Who is Your Best Advocate?

philosophy May 05, 2021

Homeopathy plays a small role in the health industry. Unfortunately between the pharmaceutical companies and the insurance companies, the medical business is just that; a VERY BIG business. Because of this, the practice of medicine has changed greatly in the last few decades. It used to be that if you saw a doctor, there was a true office visit. This means that you had a conversation with the doctor and he/she spent more than 5-15 minutes with you.

As a result of these brief office visits, the exchange of information is very limited. If you are not your own best health advocate, you are liable to be another casualty of the medical system rather than reaping the benefits of good medical care. This where homeopathy differs so greatly from the standard medical model. The homeopath wants to hear how you are doing. They want to hear the details of your suffering. They want to hear your history and the things that bother you. This is why the first consultation will last a minimum of two hours.

During the initial intake, I spend around a half hour just explaining homeopathy and the healing process. If my client does not understand the basics of homeopathy and how I am seeing their illness, there is very little chance to establish a deep rapport and relationship that is workable. We both need to be on the same page regarding the direction of their healing journey. This does not mean that my view and homeopathy are the only way to heal.
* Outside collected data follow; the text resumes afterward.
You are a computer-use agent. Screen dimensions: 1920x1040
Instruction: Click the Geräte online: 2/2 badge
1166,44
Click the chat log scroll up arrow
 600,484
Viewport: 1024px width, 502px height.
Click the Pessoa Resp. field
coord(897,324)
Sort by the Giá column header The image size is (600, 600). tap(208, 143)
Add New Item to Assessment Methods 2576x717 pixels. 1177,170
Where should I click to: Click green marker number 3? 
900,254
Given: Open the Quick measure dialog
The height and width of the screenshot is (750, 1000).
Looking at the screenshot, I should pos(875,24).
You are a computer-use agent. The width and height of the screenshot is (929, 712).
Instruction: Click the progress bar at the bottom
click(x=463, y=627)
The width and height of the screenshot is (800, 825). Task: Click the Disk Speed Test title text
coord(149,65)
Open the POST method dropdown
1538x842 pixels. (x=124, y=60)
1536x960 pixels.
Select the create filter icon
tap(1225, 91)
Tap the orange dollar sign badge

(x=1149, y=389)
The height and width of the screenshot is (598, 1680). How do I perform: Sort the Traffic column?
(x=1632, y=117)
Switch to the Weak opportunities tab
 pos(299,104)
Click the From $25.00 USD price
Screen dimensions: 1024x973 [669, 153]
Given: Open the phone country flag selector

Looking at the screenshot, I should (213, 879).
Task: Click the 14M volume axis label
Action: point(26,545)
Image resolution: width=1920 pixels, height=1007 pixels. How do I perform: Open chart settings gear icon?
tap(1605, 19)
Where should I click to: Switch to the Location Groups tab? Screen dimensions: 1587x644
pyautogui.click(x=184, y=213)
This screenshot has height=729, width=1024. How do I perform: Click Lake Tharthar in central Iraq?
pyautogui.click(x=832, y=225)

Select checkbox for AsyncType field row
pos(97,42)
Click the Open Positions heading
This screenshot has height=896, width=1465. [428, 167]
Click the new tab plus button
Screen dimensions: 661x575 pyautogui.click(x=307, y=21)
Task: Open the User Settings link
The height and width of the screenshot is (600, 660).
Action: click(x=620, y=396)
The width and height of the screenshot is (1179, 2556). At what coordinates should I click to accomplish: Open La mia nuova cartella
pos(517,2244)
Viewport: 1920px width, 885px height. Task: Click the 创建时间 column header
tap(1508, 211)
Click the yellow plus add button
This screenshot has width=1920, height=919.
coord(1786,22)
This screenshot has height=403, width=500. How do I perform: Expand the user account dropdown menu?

I help people even if they are walking the allopathic path as well. I am an advocate for their health and their freedom to choose what is best for themselves.

A person needs to be their own best advocate regarding their health. No one knows how they feel, their story, and their belief in themselves as their own healer, better than you. The reason anyone will be seeking health care, either from an allopath, homeopath, acupuncturist, or any other healing modality, is that they are needing some advice as to the health dilemma they are experiencing. They are asking for help. Help includes empowering someone to be their own healer. Drugs, doctors, remedies, homeopaths; none of these heal people. We each heal ourselves. This what I try to empower in every client; their own ability to heal themselves.

So when we see the homeopath or the allopath we need to be responsible for getting everything we need. To be responsible means having the ability to respond. To ask questions. To get clear about the direction and ideas that the practitioner has. All of this needs to feel right and correct when you are the patient. We need to feel that the approach the practitioner is offering feels right. We also need to become informed. Often the information being shared is very new. We need to ask the hard questions of our practitioners we are enlisting in our healing journey.

There is no one who knows us like we know ourselves. When we take responsibility for our illness as well as our healing, we become empowered. No one really cares as much about ourselves as ourselves. It is one form of health that healthy people have, this ability to be responsible for ourselves. We are better clients to the doctors and homeopaths we are working with.

If you find yourself needing help with your health, ask every question you can think of and don't be satisfied unless you get an answer that suffices. We will not always get answers we understand or like, but we need to ask those questions. If your practitioner avoids questions or refuses to answer, there may be something wrong with the relationship. An honest answer of "I don't know" is much more preferable than some other response, especially one that engenders fear. Too often fear is used to throw us off into a quick decision regarding treatment. Take your time. Do not act until you are satisfied that you have the information you need.

We all need to be responsible for our health. We need to be our own best advocates. Our relationship with our practitioner is one of the most intimate and important relationships we will ever have. When we trust someone with our healthcare, we need to be very sure that our trust is well-founded. The best way to find out is by asking questions. Only then will you truly know.